* _Given text_:
* * *

FIG. 7 illustrates a somewhat more detailed perspective view of one of tubes 16 sealed to one of the manifolds 12. Tube 16 enters through aperture 34, with end 36 extending into the manifold. Individual fluid pathways 40 in each tube are then in fluid communication with the internal volume of the manifold. The interior portion 42 of each tube may be of various lengths, or may be contoured for particular purposes, depending upon the heat exchanger design and its mode of operation. In general, however, all such tubes will be sealed at an interface 38 by an appropriate sealing agent, such as a brazing compound applied as described below.

FIG. 8 represents an exemplary manufacturing installation diagrammatically in accordance with aspects of the present technique. It should be noted that the overall integrated manufacturing process may be adapted to include various sub-processes that are generally conventional in nature. The manufacturing installation 44 begins with an assembly station 46 which itself may be generally similar to those used in conventional manufacturing processes, for example. In particular, at assembly station 46, the manifolds, any baffles required in the manifolds, and tubes and fins are fitted to one another. These components are somewhat loosely fitted to one another, and then are held in an assembly by a framework, sometimes referred to as a braze frame. At station 48, then, this braze frame is installed. This installation, also, may be generally similar to that performed in existing heat exchanger manufacturing operations. Typically, the braze frame will mechanically hold the various components of the heat exchanger together in a flat slab configuration. The braze frame itself will be processed along with the heat exchanger, and will ultimately be removed after sealing and joining of the components to one another as described below. Such braze frames are typically made of metals that can undergo many cycles of heating and cooling during manufacturing, such as stainless steel. Moreover, the braze frames may be cleaned from time to time to remove flux and brazing materials, although such operations are beyond the scope of the present discussion.

At a flux station 50, material is sprayed or otherwise applied to the assembled heat exchanger that will serve to join the components together and to seal locations at which the tubes and manifolds are joined. While these materials may be generally described as a “flux”, those skilled in the art will appreciate that the particular compositions of the materials may vary widely, depending upon the materials used for the heat exchanger itself and the conditions under which the heat exchanger is to operate, as well as those conditions under which the heat exchanger is manufactured. In general, the flux will completely coat the components described above, and will remain on the heat exchanger following manufacturing. A drying or degassing station 52 may then be provided at which the flux is dried and any gasses contained within the heat exchanger, tubes, and any other internal interstices are allowed to or encouraged to escape. In certain applications, this drying may occur at atmospheric pressures and temperatures.

* * *

* _Data excerpt_:
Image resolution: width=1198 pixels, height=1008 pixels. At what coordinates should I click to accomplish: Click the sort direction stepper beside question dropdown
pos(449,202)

* * *

* _Tasks to carry out_:
A – Name every numbered station of manufacturing installation 44 described in the heat exchanger manufacturing text.
B – Answer these questions from the heat exchanger manufacturing text:
(i) Through what does tube 16 enter the manifold?
(ii) What material is named as an example of what braze frames are typically made of?
(iii) In certain applications, at what conditions may the drying occur?
C – Reproduce word for word the stretch of the heat exchanger manufacturing text from "FIG. 7 illustrates" through "applied as described below.".
Use only the heat exchanger manufacturing text, not the data, for what comes next.

* _Worked solutions_:
A –
- Assembly station 46
- Station 48, where the braze frame is installed
- Flux station 50
- Drying or degassing station 52

B –
(i) Aperture 34
(ii) Stainless steel
(iii) Atmospheric pressures and temperatures

C –
FIG. 7 illustrates a somewhat more detailed perspective view of one of tubes 16 sealed to one of the manifolds 12. Tube 16 enters through aperture 34, with end 36 extending into the manifold. Individual fluid pathways 40 in each tube are then in fluid communication with the internal volume of the manifold. The interior portion 42 of each tube may be of various lengths, or may be contoured for particular purposes, depending upon the heat exchanger design and its mode of operation. In general, however, all such tubes will be sealed at an interface 38 by an appropriate sealing agent, such as a brazing compound applied as described below.